> **SUPPLIED PASSAGE**:
[BEGIN]
1. Which of these factors are critical in affecting the system performance in the case of coherent optical fiber transmission?
a) Laser line-width and stability
b) Refractive index and index difference
c) Core cladding diameter
d) Frequency
Answer: a
Explanation: The system employing intensity modulation does not consider line-width and stability as the factors of utmost importance. In coherent optical source transmission, laser line-width and stability are critical factors. These factors affect the system performance and are in the range of 0.5-1 Megahertz.

2. _______________ occurs as a result of the change in lasing frequency with gain.
a) Frequency multiplication
b) Dispersion
c) Attenuation
d) Line-width broadening
Answer: d
Explanation: Line-width broadening is a fundamental consequence of spontaneous emission process. It is related to the fluctuations in the phase of the optical fields. These phase fluctuations are due to the phase noises associated with the spontaneous emission process.

3. Laser cavity length can be extended by ___________
a) Increasing the refractive index
b) Reducing frequency
c) Introduction of external feedback
d) Using GRIN-rod lenses
Answer: c
Explanation: the lasers having long external cavity are referred to as LEC lasers. The extension of the laser cavity length by introduction of external feedback can be achieved by using an external cavity with a wavelength dispersive element.

4. What is the purpose of wavelength dispersive element is LEC lasers?
a) Wavelength selectivity
b) Reduction of line-width
c) Frequency multiplication
d) Avalanche multiplication
Answer: a
Explanation: A wavelength dispersive element is a part of the laser cavity. It is required because the long resonator structure has very closely spaced longitudinal modes which necessitates additional wavelength selectivity.

5. An effective method to reduce the line-width is to make the cavity longer.
a) True
b) False
Answer: a
Explanation: As the laser power increases, the device line-width decreases. The output power f laser cannot be mode arbitrarily large. Thus, the line-width is reduced by making the cavity longer. Longer cavity also enables increased wavelength selectivity.

6. Which devices are used to modulate the external cavity in order to achieve the higher switching speeds?
a) Electromagnetic
b) Acousto-optic
c) Dispersive
d) Lead
Answer: b
Explanation: The devices are tuned mechanically to extend the cavity of laser. The disadvantage of using mechanically tuned devices is low. Thus, electro-optic devices are used to modulate the external cavity in order to achieve higher switching speeds.

7. How many techniques are used to tune monolithic integrated devices (lasers)?
[END]
> **RECORD LIST**:
[BEGIN]
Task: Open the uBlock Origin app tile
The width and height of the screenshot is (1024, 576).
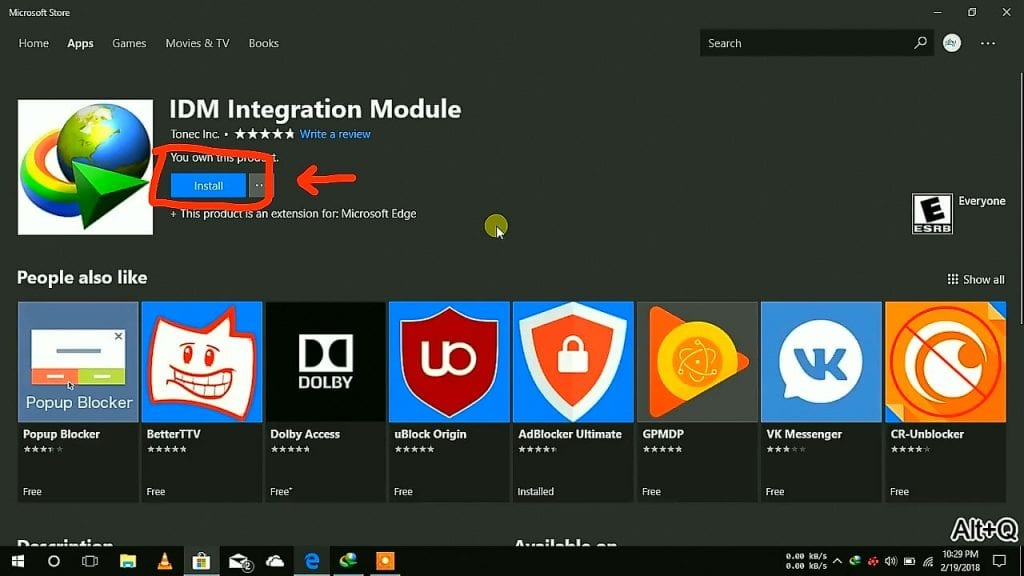Action: pos(449,362)
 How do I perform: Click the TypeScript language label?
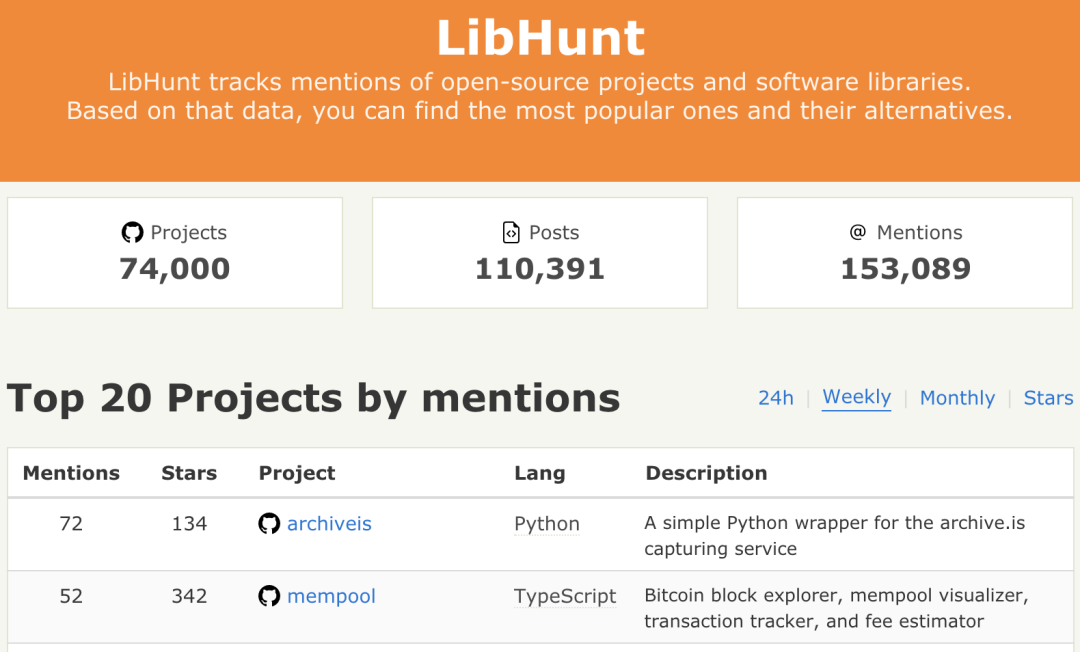tap(565, 596)
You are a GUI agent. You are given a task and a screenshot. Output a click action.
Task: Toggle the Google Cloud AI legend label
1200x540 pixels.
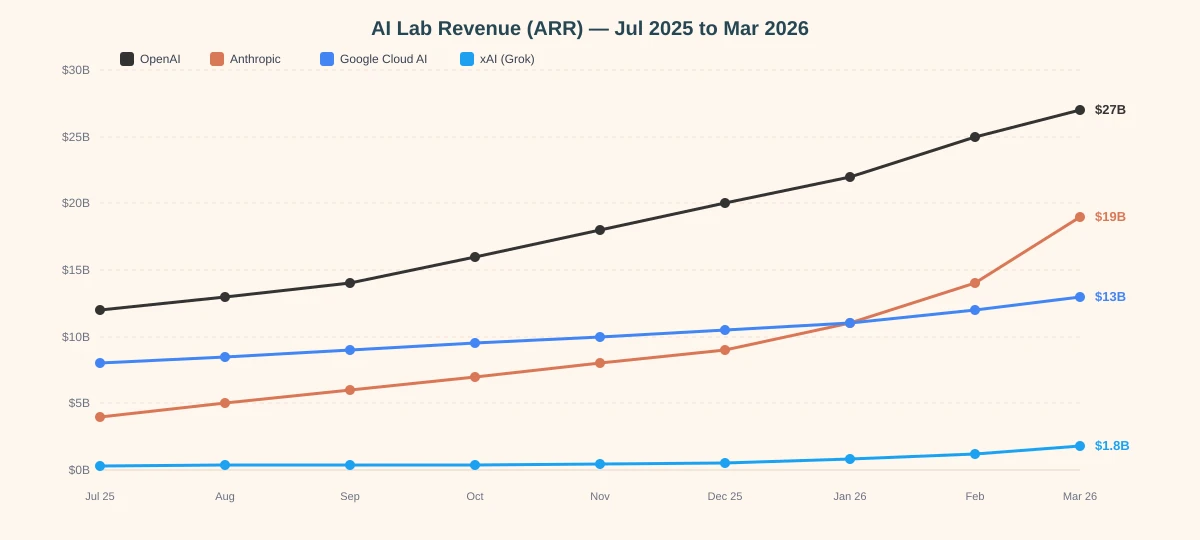click(383, 59)
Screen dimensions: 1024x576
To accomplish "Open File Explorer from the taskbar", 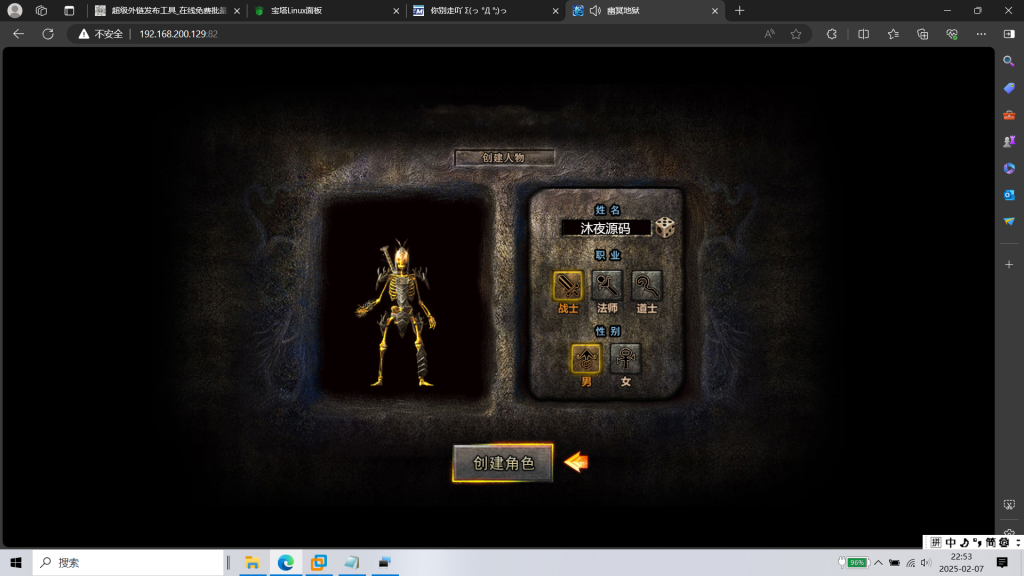I will (x=252, y=563).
[END]
> **GIVEN TASK**:
In the quiz on coherent optical fiber transmission, what are lasers with a long external cavity called?

> **THE COMPLETED TASK**:
LEC lasers